A Hole in My Heart

A Hole in My Heart (Ett Hål i mitt Hjärta) (2004)

A Hole in My Heart (Ett Hål i mitt Hjärta) first published by Movie Gazette, 26 May, 2005

Within the confines of a small suburban apartment, amateur director/producer Rickard (Thorsten Flinck) and his insecure friend Geko (Goren Marjanovic) are making a hardcore porn film with Tess (Sanna Bråding), who dreams of fame in Swedish television’s Big Brother, or at least in LA’s porn scene. Over the next 24 hours, the trio’s videotaped sexual scenarios turn into acts that are altogether more violent, degrading and extreme, exposing the jagged edges and inmost recesses not just of their bodies, but of their very souls. Meanwhile Rickard’s son Eric (Björn Almroth), a shy teenage goth, sits cocooned in the dark of his tiny bedroom with only his thoughts, dreams, fantasies and pet earthworms for company, trying to shut out the horror of what is happening on the other side of the door.

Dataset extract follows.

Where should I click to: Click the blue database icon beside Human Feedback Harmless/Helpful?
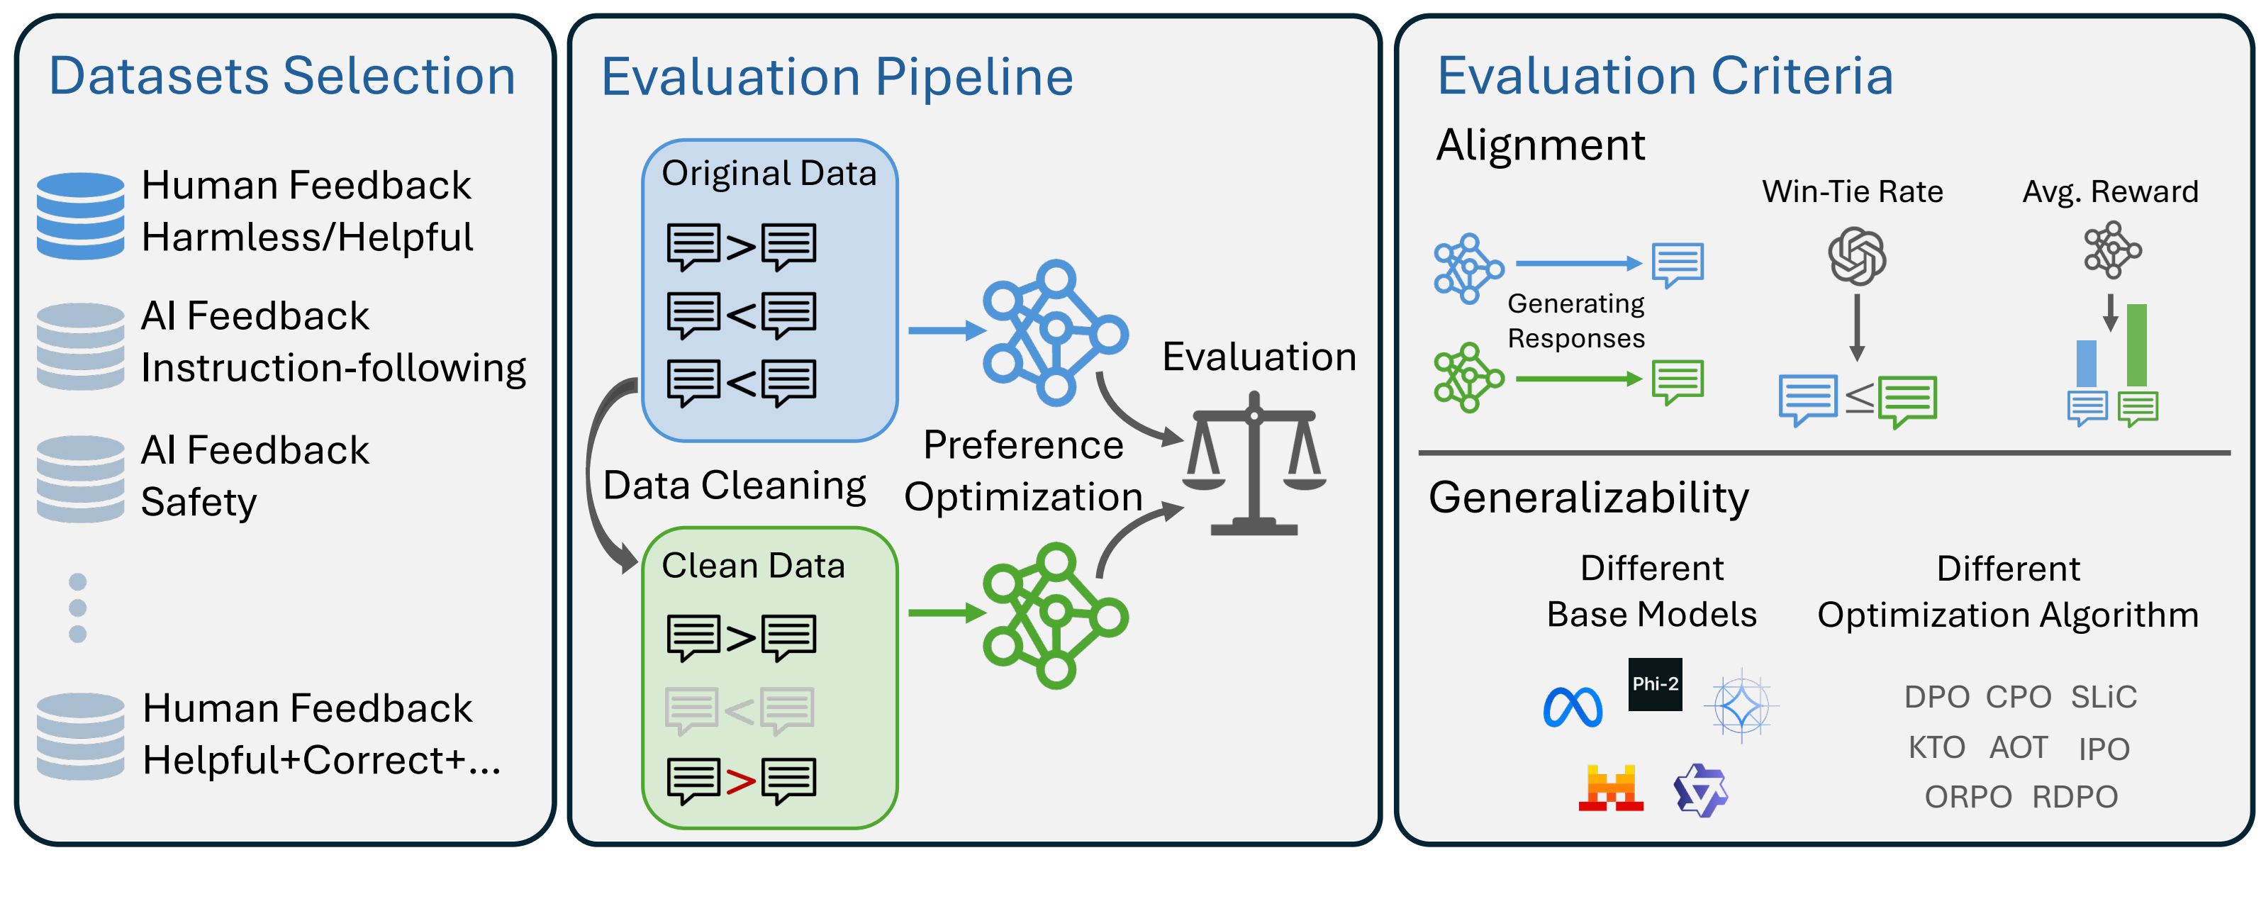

Lukas Moodysson‘s previous film, Lilya 4-Ever (2002), a grimly confronting portrayal of the dehumanising effects of child prostitution, has been championed as an educational tool by international organisations such as Amnesty International and UNICEF in their war against sex trafficking. In his latest, A Hole In My Heart, the Swedish writer/director turns his attention once again to, amongst other things, the evils of the sex industry – but this time he has constructed a film far too spikily experimental, and with a ‘message’ far too diffuse, to be of much ancillary use to campaigners against porn. 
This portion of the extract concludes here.